On the basis of our analysis, we expect around 90–95% of revenue to come from transactions, and only 5–10% from float. Of the 95%, the largest revenue source is likely to be remittances, transactions on basic savings accounts and shared interest on loans offered, backed by credit-scoring customers’ “digital footprints” (each around 20%). Other revenue sources will include G2P/direct benefit transfer payments and utility payments (around 10%). Airtime top-up is only expected to yield around 5–7% of the bank’s revenue, but would, of course, result in substantial savings for the MNO, in terms of both distribution costs and reduced customer churn.

We then examined the operational imperatives for an MNO to build a successful Payments Bank, including the IT, branding and marketing, call centre and core employee spend, as well as the costs of agent selection, on-boarding, training, monitoring and, of course, commisions. Perhaps unsurprisingly, agent commissions and distribution operational expenses were the largest costs (in the range of 40–45% and 16–20%, respectively), followed by sales and marketing and HR costs (around 10% each).

On this basis, we built a comprehensive financial modelling of the potential for a relatively modest-sized MNO to achieve financial break-even (without factoring in the value of the expected reduced customer churn). We found that, with conservative estimates, a mid-sized MNO should break even in year 5, with an ARPU of around Rs.700–800 per customer. Importantly, the Earnings Before Interest, Taxes, Depreciation and Amortisation (EBITDA) margin grows rapidly from year 5 and is estimated to be 30–35% by year 8. We estimate the total payback period will be around 8 years, and that the internal rate of return will be 12–15% in the first 10 years.

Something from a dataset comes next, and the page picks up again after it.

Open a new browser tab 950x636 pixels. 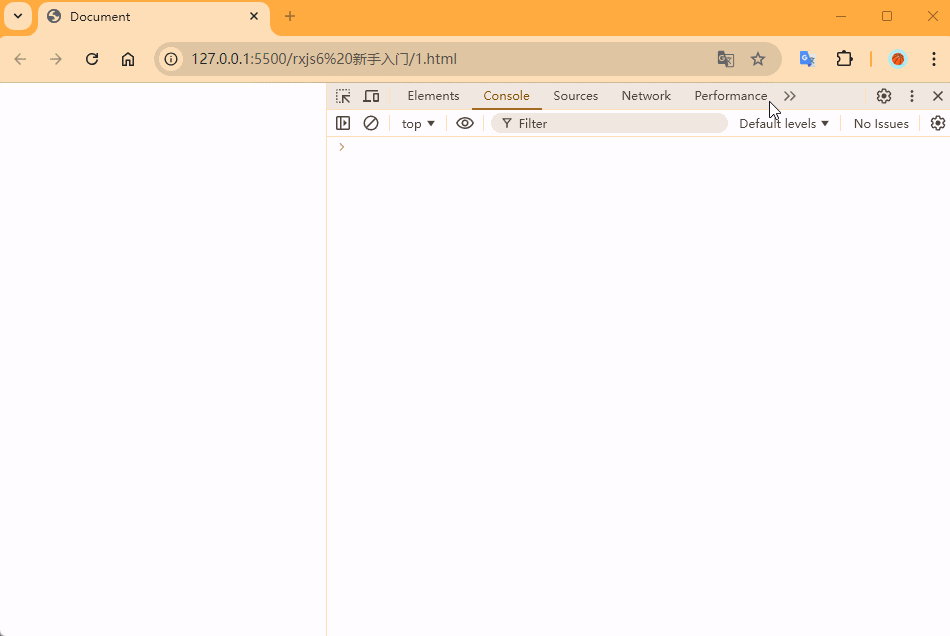[x=290, y=16]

So can mobile network operators make it as Payments Banks? There is clearly a long-term business case for MNOs to open and run Payments Banks. But, as many commentators (and indeed the Reserve Bank of India) have said, it is a long-term play, requiring significant investment. This is no different for a more traditional mobile money offering like M-PESA, MTN Money or hundreds of other mobile money offerings across the globe. Indeed, as GSMA has pointed out, seriousness of intent and significant investments are required to ensure that mobile money systems flourish and yield profits. Indeed, this is the key differentiator between mobile money deployments that “sprint” and those that “limp”. But as a Payments Bank, MNOs have significantly more options to derive revenue, particularly from transactions on, and to, the savings accounts they offer – if they are able to build and maintain a robust technological infrastructure to gain the trust of the mass market.